Mechanisms of ciclosporin A-induced vasoconstriction in the isolated perfused rat kidney.

Hypertension is a well-known side effect of ciclosporin A (CsA). In the present study the mechanisms of vasoconstriction in renal vessels were examined in the isolated perfused rat kidney. Kidneys were perfused with constant flow at a temperature of 37 degrees C with Tyrode's solution equilibrated with 95% O2/5% CO2. CsA was dissolved in ethanol. 500 and 2000 ng/ml increased resistance of renal vessels by 0.97 +/- 0.55 x 10(5) and 2.29 +/- 1.33 x 10(5) dyn s cm-5, respectively (mean values +/- SD, n = 12). The vasoconstriction developed gradually over 4 min.
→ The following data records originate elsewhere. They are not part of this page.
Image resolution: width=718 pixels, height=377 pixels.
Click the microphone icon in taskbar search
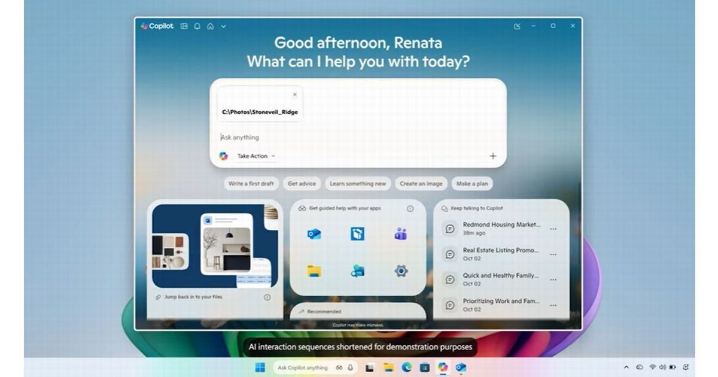pyautogui.click(x=351, y=367)

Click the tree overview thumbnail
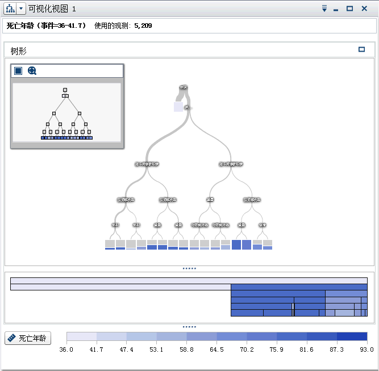pos(66,112)
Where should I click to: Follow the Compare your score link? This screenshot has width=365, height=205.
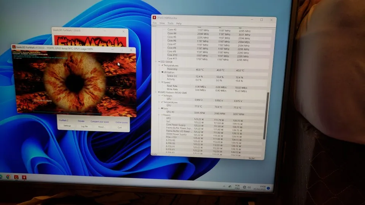click(x=100, y=121)
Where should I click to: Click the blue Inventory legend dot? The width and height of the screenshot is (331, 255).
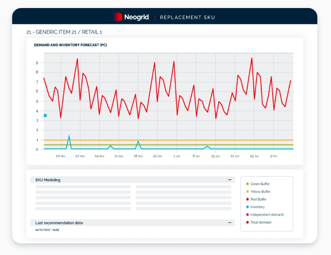[x=247, y=207]
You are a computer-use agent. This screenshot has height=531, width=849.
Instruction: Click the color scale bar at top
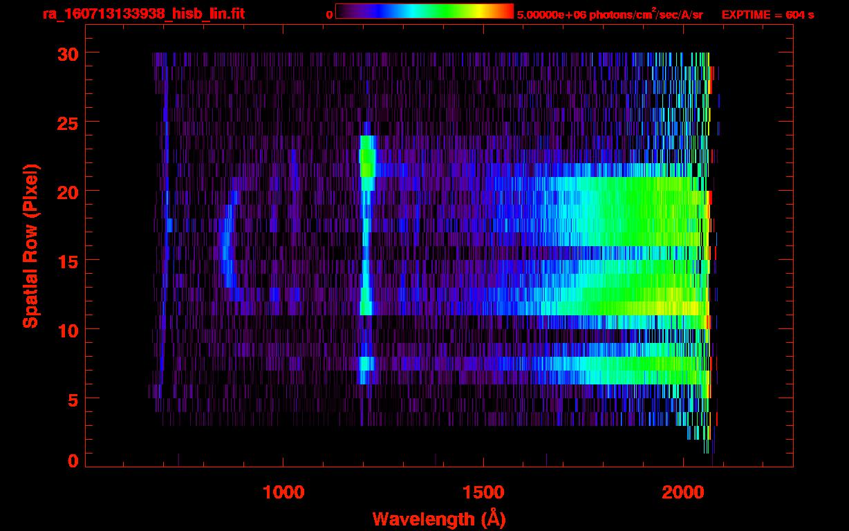pos(424,11)
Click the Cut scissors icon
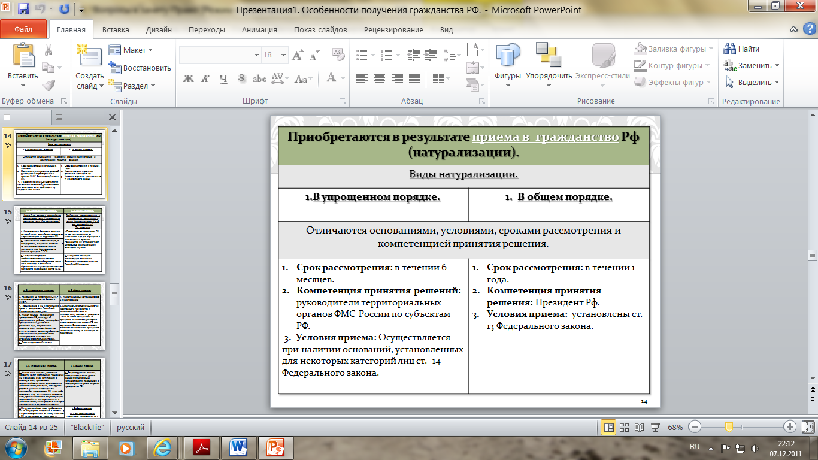818x460 pixels. [x=49, y=50]
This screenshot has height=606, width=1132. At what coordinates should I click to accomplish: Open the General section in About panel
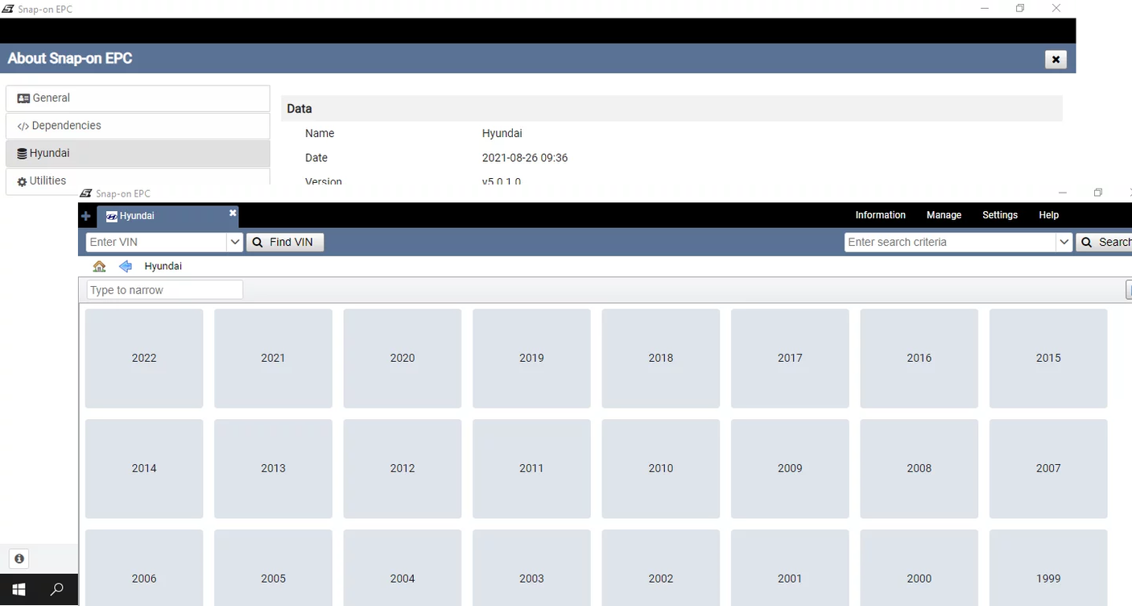coord(138,98)
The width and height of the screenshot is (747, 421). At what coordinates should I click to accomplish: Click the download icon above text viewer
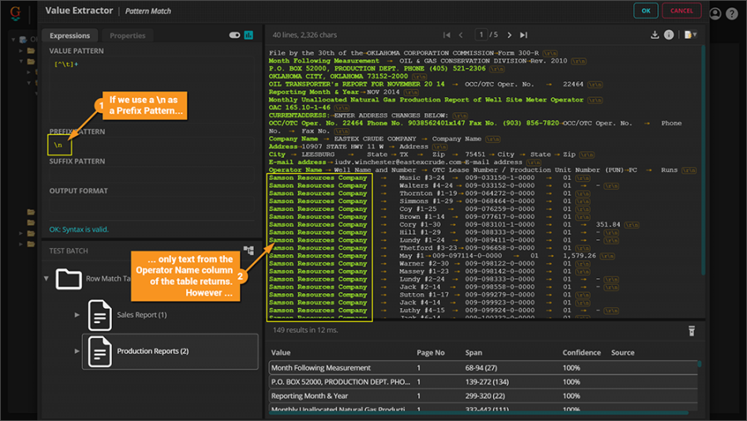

The vasopressor effect of CsA was not changed by saralasin (10(-6) M), nifedipine (10(-6) M) and ketanserin (10(-6) M), but was completely blocked by phentolamine and prazosin (each 10(-6) M). CsA-induced vasoconstriction was not prevented by perfusion with Ca(2+)-free solution containing 2 mmol EGTA. Similarly, pretreatment with reserpine to deplete sympathetic nerve endings from catecholamines did not affect CsA-induced vasoconstriction. The findings suggest that CsA-induced vasoconstriction is mediated by stimulation of alpha 1-receptors. Ca2+ influx does not play a role for CsA-induced vasoconstriction. Prolonged perfusion of rat kidneys with the vehicle cremophor EL elicits an irreversible increase in perfusion pressure.